Set forth below are the Staff’s comments conveyed in the Comment Letter and the Company’s responses thereto.
c) Local Programming and Marketing Agreement Fees, page 60
| 1. | | Addressing paragraphs 25-38 of ASC 810-10-25 tell us in detail how you concluded that you should continue consolidating KMVN-FM, in view of the Put and Call Agreements entered with a subsidiary of Grupo Radio Centro in connection with the LMA Agreement. |
Response to Comment 1
Pursuant to the LMA Agreement entered into with Grupo Radio Centro (Grupo), Emmis agreed to make available to Grupo a substantial portion of the programming capacity of KMVN-FM. In connection with this agreement, as is typical for most LMA agreements, Grupo assumed responsibility for developing on-air content, selling advertising spots and collecting accounts receivable from customers, among other activities associated with programming a station. In exchange, Grupo agreed to pay Emmis an annual fee of $7 million. Subsequent to entering into the LMA Agreement, Emmis recognizes the LMA fee as revenue, which represents substantially all of the profit and loss activity related to KMVN recognized by the Company in the consolidated financial statements. In other words, Emmis does not recognize advertising revenues or programming expenses since those activities are performed by a subsidiary of Grupo pursuant to the LMA Agreement. Emmis also does not record any accounts receivable or other working capital balance sheet activity related to the programming of this station as those account balances are recorded by the subsidiary of Grupo.
The Company’s consolidated balance sheet at February 28, 2010 contained certain consolidated assets related to KMVN, substantially all of which was represented by the FCC license for this station. This FCC license is held by a wholly-owned subsidiary of Emmis (KMVN License, LLC). The Company’s conclusion to consolidate these assets was determined pursuant to a review of the variable interest guidance included within ASC 810-10. The Company concluded that the put/call arrangement held between Grupo and KMVN License, LLC provided Grupo with a variable interest in KMVN License, LLC pursuant to paragraphs 25-38 of ASC 810-10-25. Additionally, the Company concluded that the existence of the put/call features created scenarios whereby Emmis, as the holder of the equity of KMVN License, LLC (i.e., the equity investment at risk), could be protected from its obligation to absorb expected losses or capped as to its right to receive expected returns with respect to this entity. As a result, we concluded that KMVN License, LLC is a variable interest entity (VIE). This entity holds no other assets or liabilities.
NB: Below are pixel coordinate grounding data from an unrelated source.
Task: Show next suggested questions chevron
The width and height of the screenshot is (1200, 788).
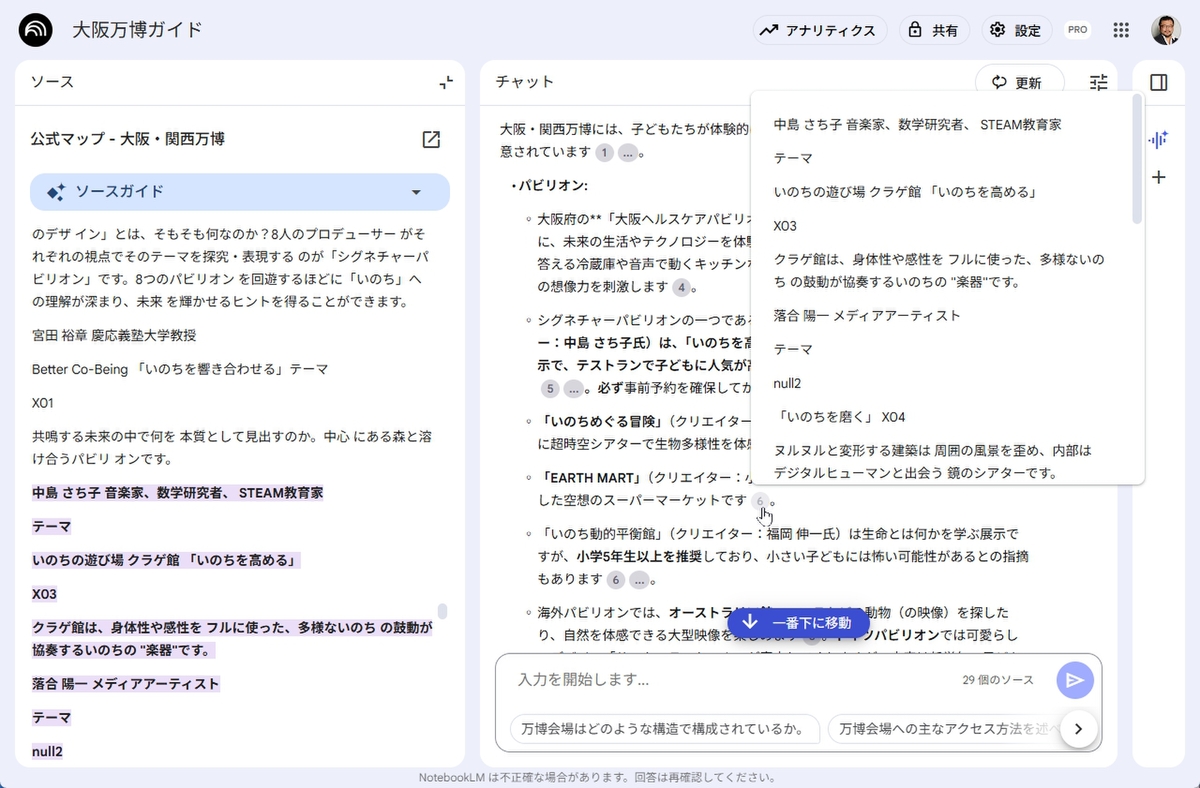Action: [x=1078, y=729]
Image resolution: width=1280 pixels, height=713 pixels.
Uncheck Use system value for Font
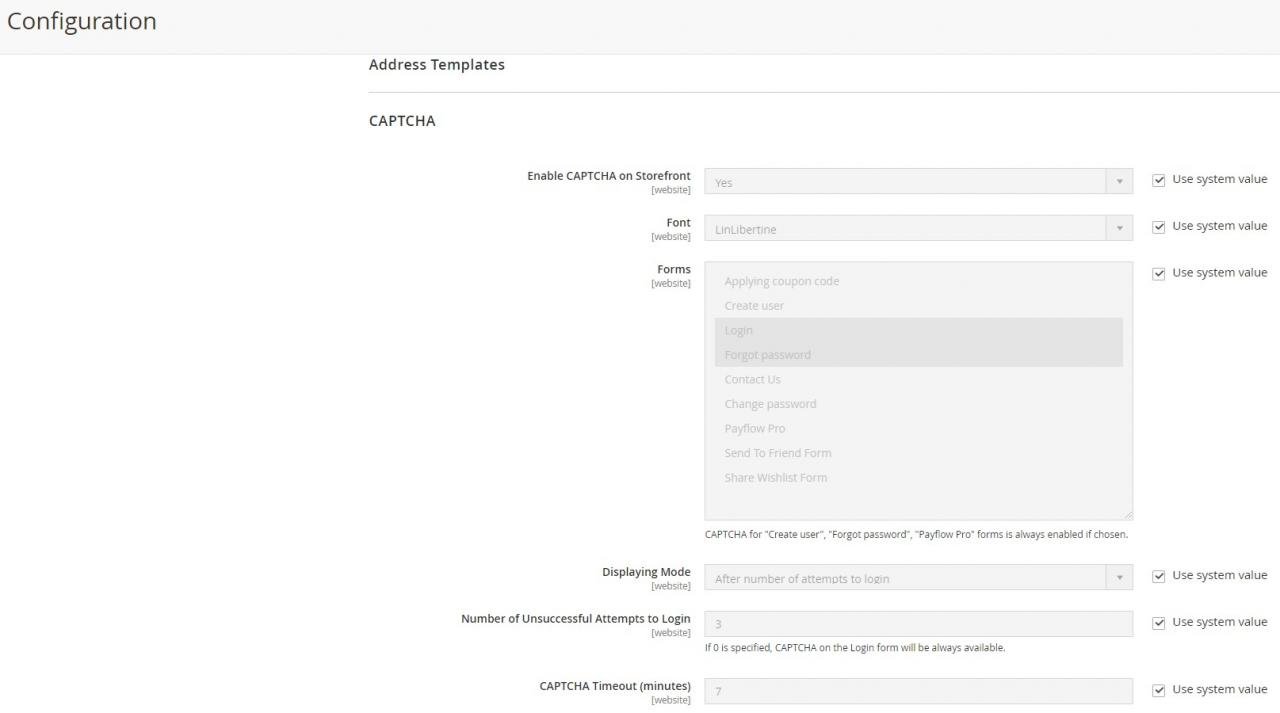tap(1158, 227)
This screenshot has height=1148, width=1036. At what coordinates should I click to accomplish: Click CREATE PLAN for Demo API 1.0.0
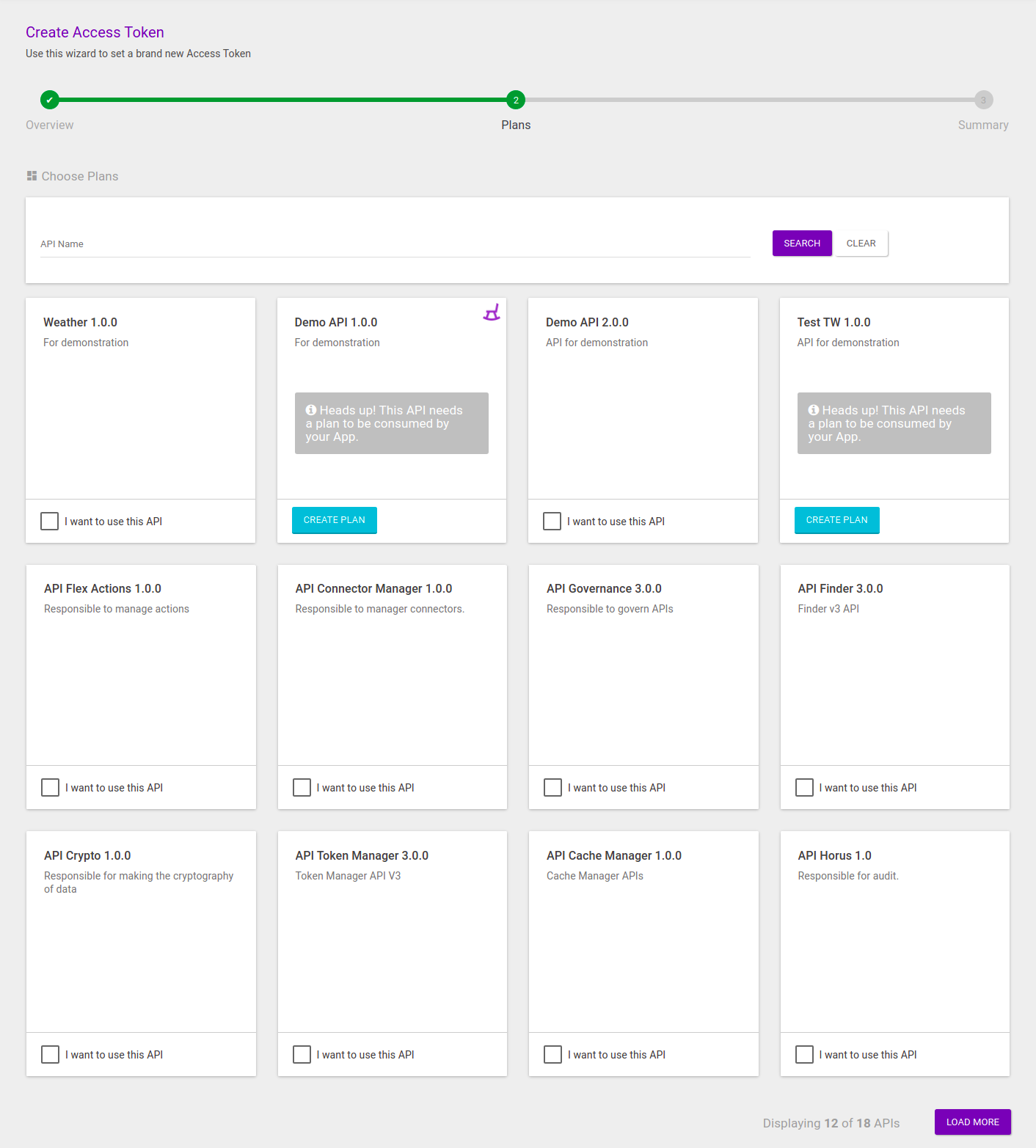click(334, 520)
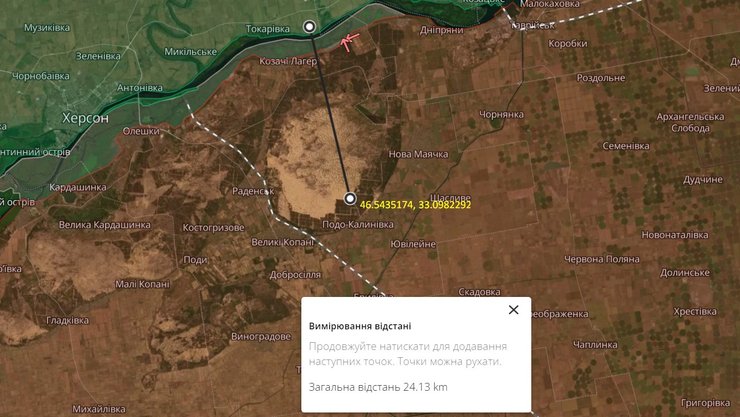The height and width of the screenshot is (417, 740).
Task: Click the Скадовка label on map
Action: click(x=479, y=292)
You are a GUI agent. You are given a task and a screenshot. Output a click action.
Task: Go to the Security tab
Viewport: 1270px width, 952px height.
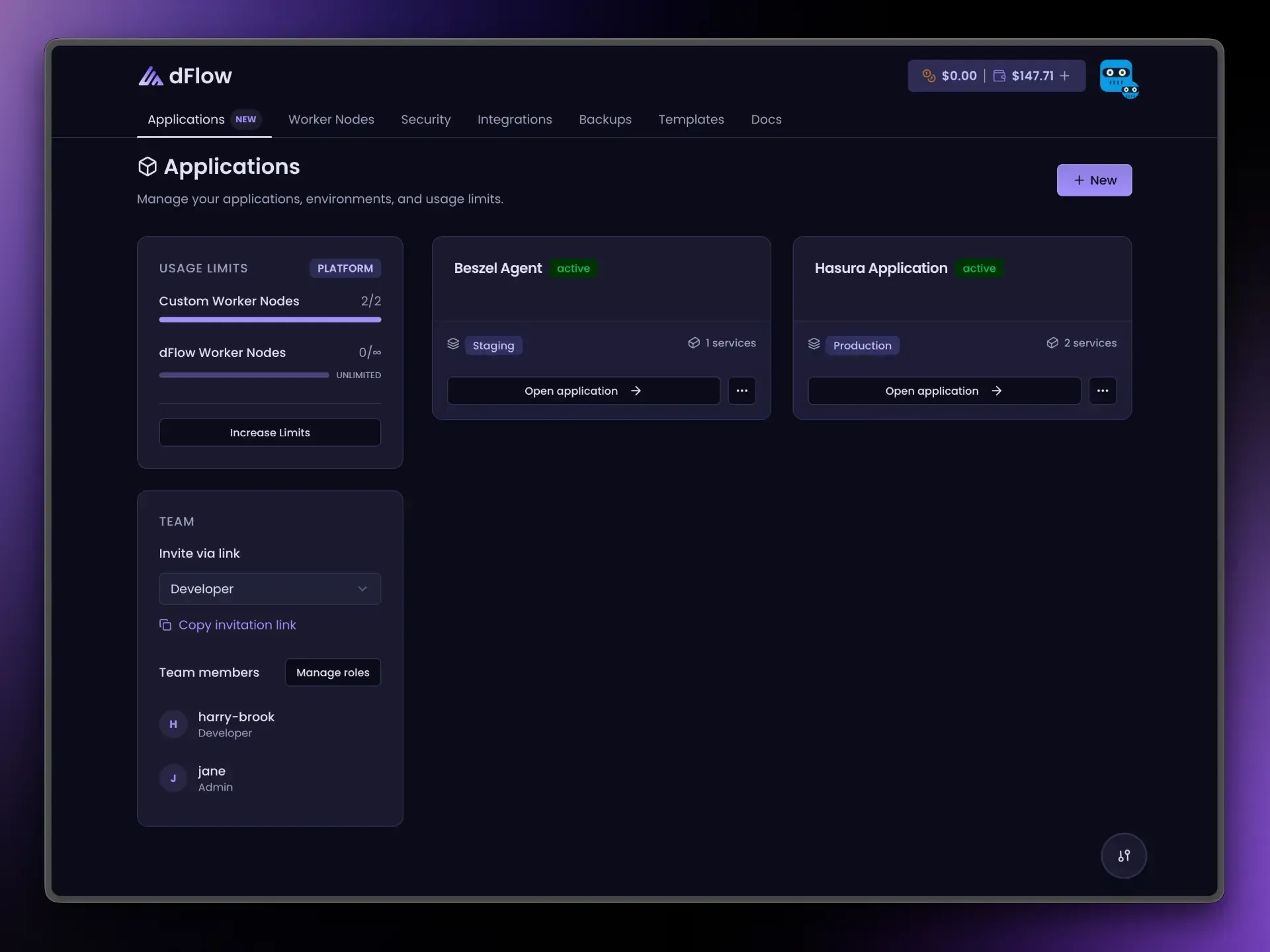[x=425, y=120]
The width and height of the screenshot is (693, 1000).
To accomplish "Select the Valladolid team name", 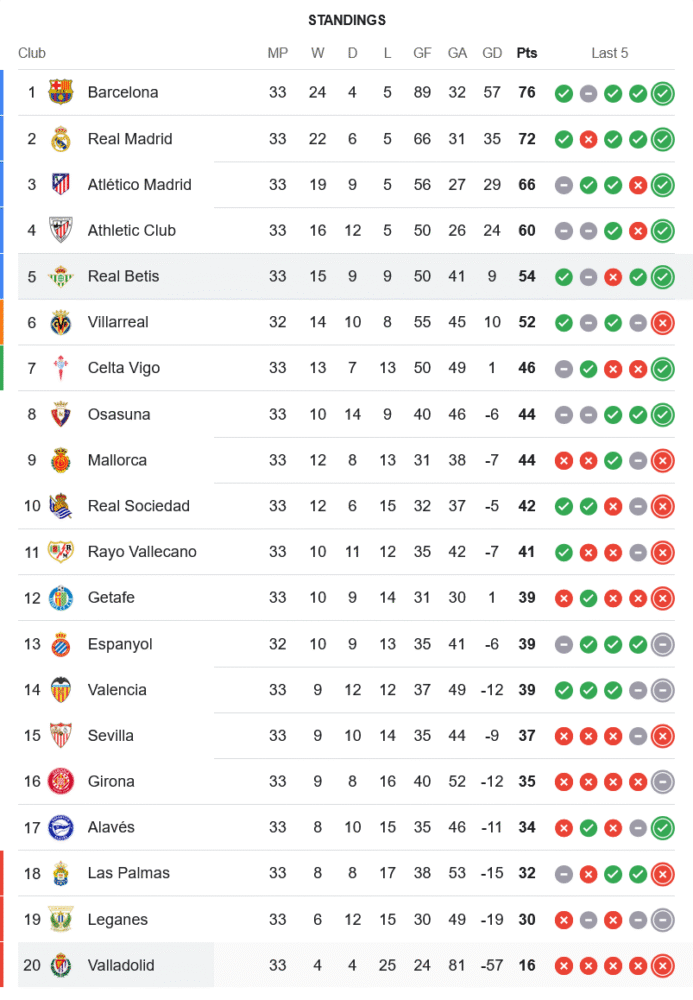I will (121, 965).
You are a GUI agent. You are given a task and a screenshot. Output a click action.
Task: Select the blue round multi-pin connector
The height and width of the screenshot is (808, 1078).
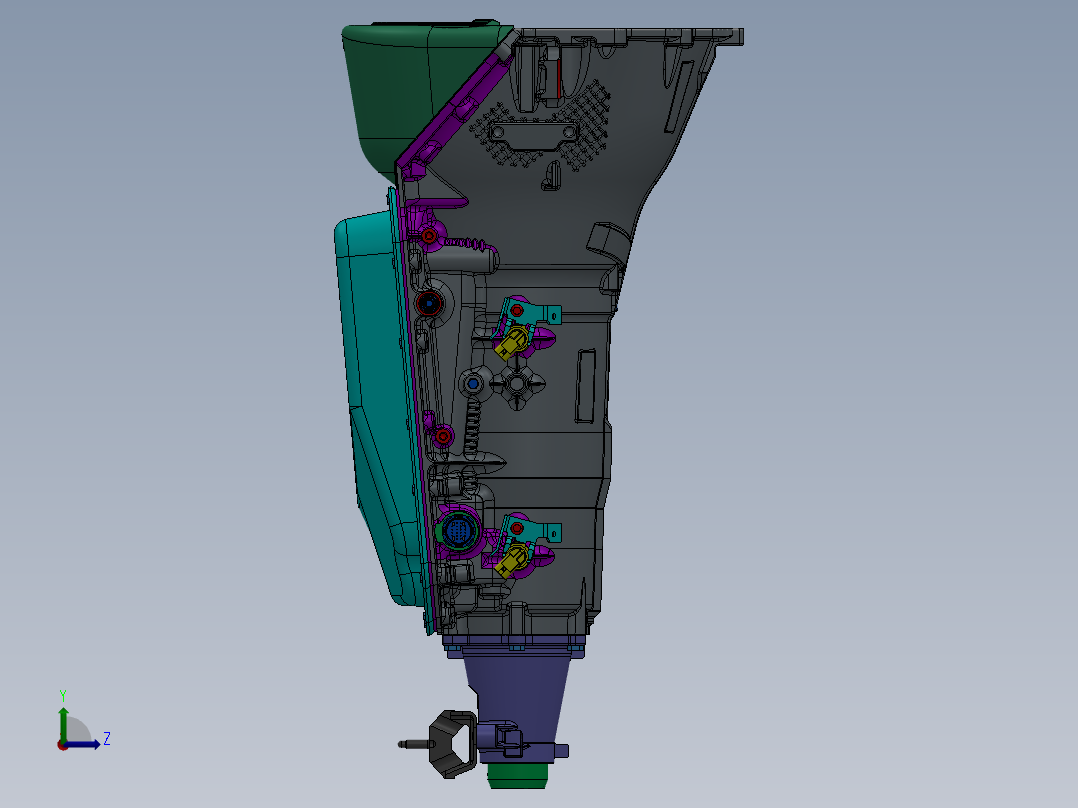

In analyzing the primary beneficiary of the VIE, we determined that Emmis and Grupo were considered related parties pursuant to ASC 810-10-25-43(d) as Emmis cannot sell, transfer, or encumber its equity interest in the VIE without the approval of Grupo. The Company then undertook a detailed analysis of the provisions of ASC 810-10-25-44 to determine whether Emmis or Grupo was more closely associated with the VIE. While no one factor is determinative, we believe the relationship, significance, purpose and design of KMVN License, LLC points to Emmis consolidating the VIE. In that regard, we considered the following:
| • | | Emmis designed the VIE. |
| • | | Emmis retains ultimate responsibility for compliance with FCC rules and regulations. The FCC places on Emmis the obligation to ensure the programming developed by Grupo does not violate such rules and regulations. The FCC does not recognize Grupo as a party associated with or accountable for adhering to the responsibilities associated with holding a FCC broadcasting license. The rights afforded to Grupo are similar to those afforded to a lessee. |
| • | | Emmis operates numerous radio stations in major markets throughout the United States, including another station in Los Angeles, and previously programmed KMVN. The Company is an experienced operator and familiar with the stringent guidelines imposed by the FCC on license operators. Grupo, on the other hand, is a foreign-based company that has no other radio operations in the United States and is ineligible to hold a FCC license under the FCC’s foreign ownership rules. |
| • | | Based upon the Company’s understanding of Grupo’s financial condition and operations, Emmis operates with considerably more financial leverage making it significantly more reliant on the financial output of the VIE. |
| • | | The exercise of the put/call feature is predicated upon Grupo’s compliance with the FCC’s license ownership rules. Such rules prohibit foreign persons and foreign-controlled entities from holding more than a 25% ownership interest in a FCC license. Thus, at the time the Company and Grupo entered into this arrangement, Grupo was ineligible to hold a FCC license due to foreign ownership restrictions. Grupo remains ineligible to this day. The ability of Grupo to overcome these restrictions was, and still is, in question. If Grupo is unable to overcome these restrictions, it will be in breach of the contract and Emmis intends to pursue legal remedies. However, due to the ownership restrictions, these remedies will likely consist of monetary damages and not specific performance. As a result, the Company believes Emmis remains primarily obligated to absorb expected losses of the VIE. |
Based upon the foregoing, Emmis concluded that it is the primary beneficiary of the VIE, and therefore, the Company continued to consolidate the KMVN FCC license subsequent to entering into the LMA and Put and Call Agreements with Grupo.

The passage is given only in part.